How to Forecast Cash Flow [5 Reasons You Need One Today]
I had a business finance professor that often repeated the mantra, “cash is king!” Whether your business is large or small, growing or declining, not-for-profit or for-profit, cash is the lifeblood of your business. Growing businesses must consider whether they have enough cash to support growth plans. Declining businesses use a cash forecast to ensure it is not trading while it is insolvent. Seasonal businesses must predict how much inventory they can afford to purchase to prepare for an upcoming peak. To be sure, cash management is critical for all businesses. Unfortunately, many business owners fail to forecast cash and are surprised when they have a business aneurysm: E.g. they don’t have enough cash in their bank account (or capacity under their operating line) to pay suppliers or make payroll.
Why Create a Cash Forecast?
Business owners should forecast cash flows for the following five reasons:
1. To create an early warning system.
A business owner that can predict that a cash shortfall is coming has many more options and time to address it than a business owner that gets surprised by a cash crunch.
2. To identify problems with customers.
Preparing a forecast can help a business owner learn which customers are paying their debts timely and which are not.
3. To ensure the business can pay suppliers and employees.
Suppliers who don’t get paid will soon stop supplying the business. And worse, employees that don’t get paid will stop showing up for work!
4. To comply with requirements by lenders.
Many lenders require borrowers to provide cash flow reports, to ensure the business is liquid.
5. To control the way cash is expended.
Many business owners are surprised by the number of ways cash leaves their business. For instance, some business owners are surprised by the amount of travel and entertainment expenses made by employees through company-issued credit cards. Cash forecasts alert the business owner to the ways cash is expended and can assist in managing them.
How is a forecast created and managed?
Cash forecasting does not need to be highly scientific or overly complex. I often tell clients it’s as easy as kitchen-table budgeting, and when implemented right, can take less than 30 minutes to manage each week. A proper cash forecast is built as follows:
- Determine the frequency you will update and review the cash forecast. Companies in fast-changing environments or teetering on solvency should forecast cash weekly with a 13-week horizon. Stable companies can manage with monthly forecasts and should look forward at least six months.

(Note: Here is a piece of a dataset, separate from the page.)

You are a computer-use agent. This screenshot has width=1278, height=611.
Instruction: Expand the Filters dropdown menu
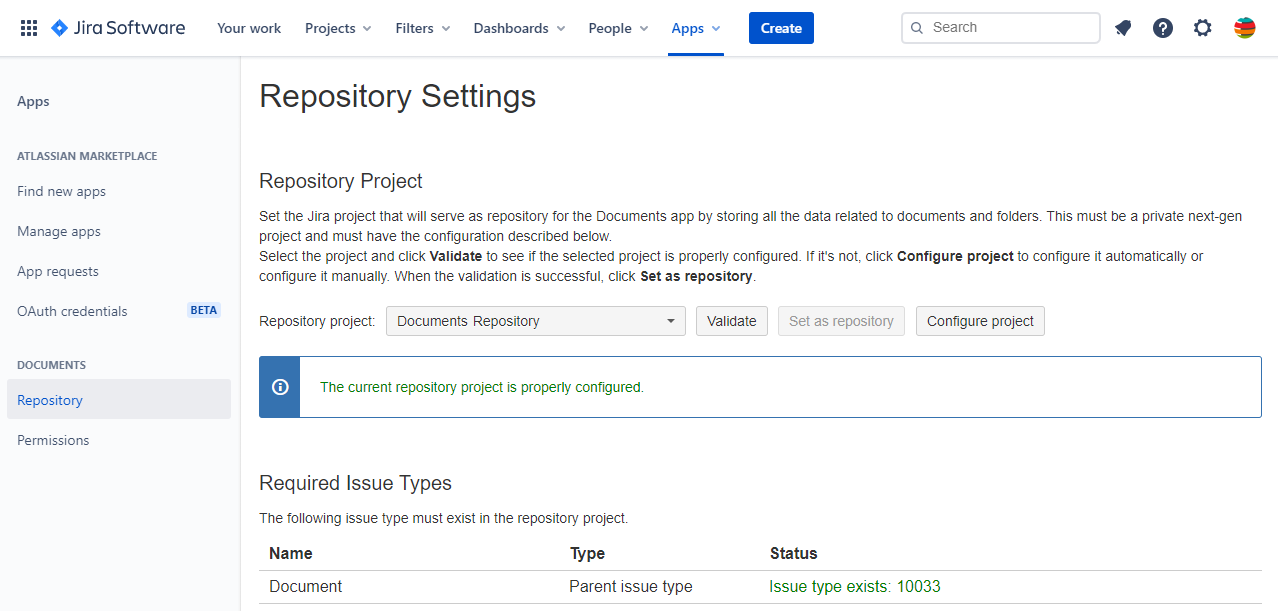click(422, 28)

- Enter the current beginning cash balance of your company’s cash account(s) into a spreadsheet. Or, if your company operates under a line of credit, enter the line availability. This number should be net of any outstanding checks that have not yet been presented.
- Forecast all expected cash disbursements for each period, paying close attention to wages, payroll taxes, and so forth. For the closest weeks, use the accounts payable aging report to determine which bills will be paid and when. For later weeks/months where bills have not yet been received, make estimates based on historical actuals, your knowledge of the business, etc. Make estimates for non-trade disbursements too such as capital expenditures, sales, and use taxes, interest payments, credit card, and debt service payments, and so forth.
- Using a similar process, forecast and total all expected cash receipts for each week (or month).
- Cash receipts will include receivables expected to be collected by week (or month) from customers. For short-term forecasts, work from the accounts receivable aging report. For each open account, list when each invoice will be paid and insert it into the forecast.
- Other expected cash receipts should also be forecast, such as asset sale proceeds, insurance settlements, vendor rebates, advertising coop receipts, and so forth.
- Subtract total disbursements from total receipts to compute the net change in cash week-over-week (or month-over-month).
- Add or subtract the net change in cash from the beginning cash balance to compute the ending cash balance each period. Roll the ending cash balance from the first period to the beginning cash balance of the second period and repeat.
Business owners should track actual performance against the forecast weekly or monthly to learn what cash receipts were expected to be collected, but were not, what unexpected disbursements were made, and what the company’s short-term liquidity position is. If there are ever any periods where the ending cash balance (or line availability) is forecast to go negative, the business owner needs to either identify additional sources of cash; accelerate collections; or delay disbursements.
It’s been twenty years for me since my finance professor crowned cash as king. Since then, I’ve consulted with dozens of business owners with unique sets of challenges and opportunities, but each has had a common goal to maximize cash. The business owners that have implemented the principles and practices above have grown, improved, and recovered their businesses. My professor was right. Cash really is king.